§ **WHAT TO WORK ON**
Output all the records below, word for word.

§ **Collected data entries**
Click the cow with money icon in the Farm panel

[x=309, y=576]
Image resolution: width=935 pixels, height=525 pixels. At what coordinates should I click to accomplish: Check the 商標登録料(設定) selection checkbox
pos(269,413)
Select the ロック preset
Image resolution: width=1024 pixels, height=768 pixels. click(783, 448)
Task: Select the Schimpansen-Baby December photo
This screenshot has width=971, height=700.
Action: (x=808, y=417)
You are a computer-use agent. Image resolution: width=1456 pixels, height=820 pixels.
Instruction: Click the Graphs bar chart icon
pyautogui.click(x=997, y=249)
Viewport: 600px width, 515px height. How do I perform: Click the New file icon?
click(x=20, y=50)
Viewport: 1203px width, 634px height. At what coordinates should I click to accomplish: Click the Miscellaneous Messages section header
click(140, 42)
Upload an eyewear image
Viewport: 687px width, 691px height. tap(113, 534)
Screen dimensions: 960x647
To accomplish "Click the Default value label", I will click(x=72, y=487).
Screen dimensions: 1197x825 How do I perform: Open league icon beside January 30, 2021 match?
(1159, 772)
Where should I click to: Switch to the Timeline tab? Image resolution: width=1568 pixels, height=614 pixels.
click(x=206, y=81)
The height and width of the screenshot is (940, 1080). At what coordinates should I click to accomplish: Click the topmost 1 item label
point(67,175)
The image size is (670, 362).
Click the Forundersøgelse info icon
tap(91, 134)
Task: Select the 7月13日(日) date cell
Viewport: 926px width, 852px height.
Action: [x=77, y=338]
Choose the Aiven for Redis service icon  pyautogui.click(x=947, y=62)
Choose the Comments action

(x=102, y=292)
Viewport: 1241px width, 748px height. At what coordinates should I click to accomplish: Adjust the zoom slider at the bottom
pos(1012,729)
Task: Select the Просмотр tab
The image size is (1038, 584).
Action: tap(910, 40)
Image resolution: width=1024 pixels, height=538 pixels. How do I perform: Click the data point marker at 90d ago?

§ **ANSWER SECTION**
Click the cow with money icon in the Farm panel

[x=309, y=576]
Image resolution: width=935 pixels, height=525 pixels. At what coordinates should I click to accomplish: Check the 商標登録料(設定) selection checkbox
pos(269,413)
Select the ロック preset
Image resolution: width=1024 pixels, height=768 pixels. click(783, 448)
Task: Select the Schimpansen-Baby December photo
This screenshot has width=971, height=700.
Action: (x=808, y=417)
You are a computer-use agent. Image resolution: width=1456 pixels, height=820 pixels.
Instruction: Click the Graphs bar chart icon
pyautogui.click(x=997, y=249)
Viewport: 600px width, 515px height. How do I perform: Click the New file icon?
click(x=20, y=50)
Viewport: 1203px width, 634px height. At what coordinates should I click to accomplish: Click the Miscellaneous Messages section header
click(140, 42)
Upload an eyewear image
Viewport: 687px width, 691px height. tap(113, 534)
Screen dimensions: 960x647
To accomplish "Click the Default value label", I will click(x=72, y=487).
Screen dimensions: 1197x825 How do I perform: Open league icon beside January 30, 2021 match?
(1159, 772)
Where should I click to: Switch to the Timeline tab? Image resolution: width=1568 pixels, height=614 pixels.
click(x=206, y=81)
The height and width of the screenshot is (940, 1080). At what coordinates should I click to accomplish: Click the topmost 1 item label
point(67,175)
The image size is (670, 362).
Click the Forundersøgelse info icon
tap(91, 134)
Task: Select the 7月13日(日) date cell
Viewport: 926px width, 852px height.
Action: [x=77, y=338]
Choose the Aiven for Redis service icon  pyautogui.click(x=947, y=62)
Choose the Comments action

(x=102, y=292)
Viewport: 1241px width, 748px height. At what coordinates should I click to accomplish: Adjust the zoom slider at the bottom
pos(1012,729)
Task: Select the Просмотр tab
The image size is (1038, 584).
Action: tap(910, 40)
Image resolution: width=1024 pixels, height=538 pixels. How do I perform: Click the data point marker at 90d ago?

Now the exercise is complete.